This text is part of the Weather Preparedness & Resilience Toolbox developed by the YOUROPE Event Safety (YES) Group within YOUROPE’s 3F project (Future-Fit Festivals). It is aimed at everyone involved in planning, building, and operating open-air events. It helps festivals and other outdoor events become truly weather-ready by offering both practical and research-based resources as well as background information on weather and climate. Learn how to design safer and more weather-resilient outdoor events.
Creation of a Measure Matrix
A measure matrix translates abstract risk assessments and contingency plans into clear, actionable on-site guidance.
In live operations, decisions must be taken under time pressure, with incomplete information, and often by rotating staff. The matrix provides a pre-agreed decision framework that reduces ambiguity and prevents ad-hoc or inconsistent responses.

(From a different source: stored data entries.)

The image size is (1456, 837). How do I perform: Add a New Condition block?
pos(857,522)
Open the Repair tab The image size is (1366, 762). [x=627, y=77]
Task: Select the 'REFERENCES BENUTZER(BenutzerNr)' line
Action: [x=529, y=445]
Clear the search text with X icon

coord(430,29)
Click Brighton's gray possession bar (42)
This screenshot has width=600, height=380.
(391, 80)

By linking observable triggers to defined measures, responsibilities, and communication steps, a measure matrix supports rapid, proportionate action without the need for lengthy discussions.
For on-site use, the key value lies in standardisation and transparency:
- all stakeholders share the same understanding of when and how to act,
- responsibilities are clearly assigned,
- and communication shifts in a controlled manner from information to instruction.
As a result, the measure matrix becomes a practical control-room tool: it supports situational awareness, improves coordination between safety, technical, and communication functions, and provides a defensible record of structured decision-making during dynamic event situations.
The Event Safety Guide already shows a nice structure for a measure matrix (p. 89), which we have adapted for our Tool-Box.
It is up to you if you use a “weather-phenomen” based matrix (one table for each weather phenomena as you can see in the example from the Event Safety Guide) or a matrix which generally follows an escalation logic (monitor → prepare → mitigate → pause/stop → evacuate) and separates decision, operational measures, and communication (as you can see below).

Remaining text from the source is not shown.